Even taking the facts in the light most favorable to Plaintiffs, there was a basis for the officers' to reasonably believe a medical emergency existed. The reason for their visit to the Hardesty residence was a report that minors were consuming alcohol there that night. Upon arriving at the back door they saw a person lying on a couch who did not respond to loud knocking on the door and window or bright lights shining in his face.
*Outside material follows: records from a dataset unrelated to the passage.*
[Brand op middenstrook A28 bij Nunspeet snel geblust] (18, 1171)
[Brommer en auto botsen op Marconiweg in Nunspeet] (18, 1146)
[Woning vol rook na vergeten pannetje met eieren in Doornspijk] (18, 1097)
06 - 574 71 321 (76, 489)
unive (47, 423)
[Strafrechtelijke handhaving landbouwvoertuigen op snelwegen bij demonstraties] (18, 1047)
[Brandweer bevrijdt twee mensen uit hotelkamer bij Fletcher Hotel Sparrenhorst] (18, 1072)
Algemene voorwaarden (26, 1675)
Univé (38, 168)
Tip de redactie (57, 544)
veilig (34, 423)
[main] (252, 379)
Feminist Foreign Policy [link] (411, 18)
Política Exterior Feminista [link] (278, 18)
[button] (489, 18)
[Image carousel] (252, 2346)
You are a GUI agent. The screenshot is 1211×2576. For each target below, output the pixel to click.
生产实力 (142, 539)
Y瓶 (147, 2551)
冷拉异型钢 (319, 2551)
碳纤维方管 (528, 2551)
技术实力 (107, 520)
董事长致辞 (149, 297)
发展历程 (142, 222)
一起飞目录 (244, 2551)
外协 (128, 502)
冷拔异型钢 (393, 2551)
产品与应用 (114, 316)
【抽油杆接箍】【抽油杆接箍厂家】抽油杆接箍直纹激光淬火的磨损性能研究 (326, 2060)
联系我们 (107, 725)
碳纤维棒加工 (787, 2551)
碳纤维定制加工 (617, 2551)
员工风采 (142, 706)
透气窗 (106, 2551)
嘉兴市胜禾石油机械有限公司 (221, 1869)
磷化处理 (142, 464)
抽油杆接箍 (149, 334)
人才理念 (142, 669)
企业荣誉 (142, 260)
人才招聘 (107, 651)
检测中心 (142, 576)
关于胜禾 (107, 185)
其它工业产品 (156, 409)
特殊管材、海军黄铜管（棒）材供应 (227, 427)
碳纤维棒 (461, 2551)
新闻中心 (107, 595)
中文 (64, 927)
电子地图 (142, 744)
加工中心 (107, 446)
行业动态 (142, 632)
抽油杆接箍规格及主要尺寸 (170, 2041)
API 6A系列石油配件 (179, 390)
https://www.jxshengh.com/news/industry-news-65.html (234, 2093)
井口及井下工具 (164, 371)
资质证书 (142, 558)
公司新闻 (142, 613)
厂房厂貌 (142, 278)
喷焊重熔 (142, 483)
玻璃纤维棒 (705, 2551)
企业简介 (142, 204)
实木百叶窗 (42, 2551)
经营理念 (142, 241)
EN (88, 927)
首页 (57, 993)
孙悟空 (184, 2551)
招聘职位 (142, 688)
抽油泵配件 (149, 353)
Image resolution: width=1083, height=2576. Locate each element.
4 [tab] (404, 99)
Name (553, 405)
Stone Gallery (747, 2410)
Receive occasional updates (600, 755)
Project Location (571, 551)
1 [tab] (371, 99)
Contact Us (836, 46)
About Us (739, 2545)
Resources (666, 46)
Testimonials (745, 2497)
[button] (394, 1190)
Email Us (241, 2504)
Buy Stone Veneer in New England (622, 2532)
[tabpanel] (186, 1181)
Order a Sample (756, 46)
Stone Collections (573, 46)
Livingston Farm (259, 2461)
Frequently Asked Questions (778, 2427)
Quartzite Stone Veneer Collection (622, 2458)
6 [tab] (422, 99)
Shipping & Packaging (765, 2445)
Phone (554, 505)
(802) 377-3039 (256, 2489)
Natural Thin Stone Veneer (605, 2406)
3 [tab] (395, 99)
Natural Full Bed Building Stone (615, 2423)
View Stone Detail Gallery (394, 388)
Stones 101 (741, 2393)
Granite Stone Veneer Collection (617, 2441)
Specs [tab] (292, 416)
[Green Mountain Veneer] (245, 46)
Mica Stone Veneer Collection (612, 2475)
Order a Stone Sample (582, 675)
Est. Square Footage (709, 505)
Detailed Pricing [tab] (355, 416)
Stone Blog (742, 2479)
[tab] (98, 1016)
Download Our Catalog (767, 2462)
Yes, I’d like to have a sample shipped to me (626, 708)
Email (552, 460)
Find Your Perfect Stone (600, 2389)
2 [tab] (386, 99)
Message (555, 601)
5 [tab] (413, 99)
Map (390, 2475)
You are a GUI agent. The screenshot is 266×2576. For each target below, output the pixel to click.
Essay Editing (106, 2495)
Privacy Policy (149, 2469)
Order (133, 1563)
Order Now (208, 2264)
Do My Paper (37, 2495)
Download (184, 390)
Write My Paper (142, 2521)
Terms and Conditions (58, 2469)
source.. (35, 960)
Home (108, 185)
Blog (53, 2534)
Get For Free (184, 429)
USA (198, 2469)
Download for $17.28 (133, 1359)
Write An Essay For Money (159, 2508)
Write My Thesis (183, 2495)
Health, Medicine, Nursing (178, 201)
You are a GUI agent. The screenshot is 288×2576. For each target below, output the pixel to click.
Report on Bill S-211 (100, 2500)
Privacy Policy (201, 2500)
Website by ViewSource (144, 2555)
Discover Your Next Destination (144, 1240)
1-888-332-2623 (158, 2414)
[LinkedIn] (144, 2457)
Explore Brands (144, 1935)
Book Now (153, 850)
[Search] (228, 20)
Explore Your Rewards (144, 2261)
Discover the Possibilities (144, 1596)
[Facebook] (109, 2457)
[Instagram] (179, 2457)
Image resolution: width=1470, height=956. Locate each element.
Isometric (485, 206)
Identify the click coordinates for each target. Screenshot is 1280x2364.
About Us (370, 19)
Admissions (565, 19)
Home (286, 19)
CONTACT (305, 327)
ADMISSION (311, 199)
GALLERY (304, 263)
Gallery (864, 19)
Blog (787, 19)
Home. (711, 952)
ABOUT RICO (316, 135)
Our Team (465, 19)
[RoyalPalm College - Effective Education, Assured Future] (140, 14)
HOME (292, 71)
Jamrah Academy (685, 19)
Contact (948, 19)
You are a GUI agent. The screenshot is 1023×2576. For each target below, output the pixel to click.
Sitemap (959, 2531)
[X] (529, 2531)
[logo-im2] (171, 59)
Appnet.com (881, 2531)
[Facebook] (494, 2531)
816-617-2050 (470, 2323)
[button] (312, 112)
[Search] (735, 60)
Given the known dangers of excessive alcohol consumption pointed out by the district court, under these circumstances the officers could have reasonably believed that the individual on the couch was suffering from alcohol poisoning. That reasonable belief was a sufficient basis for entering the Har-desty residence without a warrant or consent. Since the exigent circumstances exception to the warrant rule applied, the officers did not violate the Fourth Amendment when they entered the Hardesty home.
D. Pinckney Defendants
Plaintiffs’ § 1983 case against the Pinckney Defendants is based on the contention that the Pinckney officers violated the Fourth Amendment when they entered the Hardesty home without a search warrant. The Pinckney officers arrived on the scene after the Hamburg officers had gone to the back door, looked into the windows, and determined that they needed to enter the house in order to see if medical assistance was required. The Pinckney officers entered the house with the Hamburg officers based'upon the information provided by the'Hamburg officers that an individual in the house appeared unconscious and bleeding. Reliance upon such information insulates the Pinckney officers from civil liability in the event the information relied upon was defective. See United States v. Hensley, 469 U.S. 221, 230, 105 S.Ct. 675, 83 L.Ed.2d 604 (1985); Whiteley v. Warden, 401 U.S. 560, 568, 91 S.Ct. 1031, 28 L.Ed.2d 306 (1971); Feathers v. Aey, 319 F.3d 843, 851 (6th Cir.2003). Therefore, even if the Hamburg officers had violated the Fourth Amendment in the course of learning of the apparent emergency, the Pinckney officers’ entry into the house based on that information would not subject the Pinckney officers to § 1983 liability. Consequently, there is a separate and independent basis for affirming the grant of summary judgment in favor of the Pinckney Defendants.
III. CONCLUSION
The evidence taken in the light most favorable to Plaintiffs does not establish a constitutional violation. Therefore, all Defendants are entitled to judgment as a matter of law in their favor.. The order of the district court dismissing all claims is AFFIRMED.
. The officers also testified that they rang the doorbell, but Kenneth Hardesty testified that the residence does not have a doorbell.